The results of a similar experiment on KITTI are shown in Supplementary Table 1. Here, we compare the embedding produced by our procedure to an average pixel-wise Euclidean distance. As with HMDB, we use three successive frames and find the distance to the middle one (B) using the first (A) and last (C) frames. The skip value (1,2,3) gives the number of frames skipped between neighboring images. We compare embedding distances to the average pixel-wise Euclidean distance to frame A. We compare the embedding/Euclidean error on the true middle frame, the lowest error over all other frames in the same sequence, and the lowest error on randomly selected frames from other sequences. We sampled 20 random frames from each of the other KITTI test sequences here. Our method generally leads to embeddings that are smallest for the true middle frame, even when compared to other frames taken from the same sequence. Our network embedding has a smaller advantage in the skip-3 case: this is not surprising, as skips of 3 frames or greater were not seen during training. In all cases, the difference between the embedding error for the true middle frame and for unrelated images from KITTI is consistently smaller than the difference for Euclidean distances. We display sample nearest neighbor results obtained using this method in Supplementary Figure 1. In this figure, all distances are normalized to the distance on the true image, for both embedding and Euclidean distances.

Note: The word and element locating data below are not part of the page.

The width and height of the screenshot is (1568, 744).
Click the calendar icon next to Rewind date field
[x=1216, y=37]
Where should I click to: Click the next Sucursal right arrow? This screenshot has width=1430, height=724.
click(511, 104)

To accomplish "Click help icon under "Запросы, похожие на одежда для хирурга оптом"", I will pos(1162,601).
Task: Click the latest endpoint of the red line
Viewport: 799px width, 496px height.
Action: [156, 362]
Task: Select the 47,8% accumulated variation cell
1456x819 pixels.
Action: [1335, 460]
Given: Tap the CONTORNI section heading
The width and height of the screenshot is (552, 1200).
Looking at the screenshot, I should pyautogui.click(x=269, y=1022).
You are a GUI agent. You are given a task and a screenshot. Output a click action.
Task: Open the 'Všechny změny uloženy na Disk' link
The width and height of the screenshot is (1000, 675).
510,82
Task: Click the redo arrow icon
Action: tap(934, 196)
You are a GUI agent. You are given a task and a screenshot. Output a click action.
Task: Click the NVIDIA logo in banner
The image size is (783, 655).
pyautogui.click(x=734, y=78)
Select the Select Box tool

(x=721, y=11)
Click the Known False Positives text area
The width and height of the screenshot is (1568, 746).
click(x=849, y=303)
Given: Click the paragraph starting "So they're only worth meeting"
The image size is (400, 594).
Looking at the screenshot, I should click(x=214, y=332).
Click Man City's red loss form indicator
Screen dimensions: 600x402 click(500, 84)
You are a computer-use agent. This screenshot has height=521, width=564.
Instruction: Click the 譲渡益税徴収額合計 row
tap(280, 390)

|True Frame||Min. Seq.||Min. Out|
|Skip 1 (Euc.)||7.92e-04||7.97e-04||1.09e-03|
|Skip 2 (Euc.)||9.59e-04||8.13e-04||1.08e-03|
|Skip 3 (Euc.)||1.05e-03||7.83e-04||1.07e-03|
2 Embedding error and the motion model
In Supplementary Figure 2, we show the embedding error for five-frame subsequences taken from all sequences on the HMDB test set. While the majority of embedding errors are quite small, a few sequences have larger errors. We show the sequences with the lowest and highest embedding errors in Supplementary Figure 3. The embedding error on test data is highest on data where the assumptions of the motion model are violated. The sequences with highest embedding error generally have no motion or fall directly on a cut (corresponding to a dramatic change in image content). Oscillatory motion, which does not violated the assumptions of the motion model, can sometimes make certain training comparisons inappropriate (as in the forward vs. loop example shown here).
3 Additional visualization on KITTI
We show results from our network on a longer sequence featuring independent motion in Supplementary Figure 4. Frames were obtained by taking crops from the first sequence of KITTI tracking. We randomly chose crops of dimension 224x224 containing the bounding box around the bike for all frames where the bike is present. We show spatial saliency maps (backpropagated from the output of the CNN), as in the main text. We show the saliency map for only the first frame of each input pair to the CNN for visualization purposes. The bike is highlighted prominently in the majority of frames, regardless of distance from the camera. When the cyclist is closer to the camera, the moving parts of the bicycle (such as the wheels) are highlighted. These results suggest the usefulness of our method for independent motion analysis.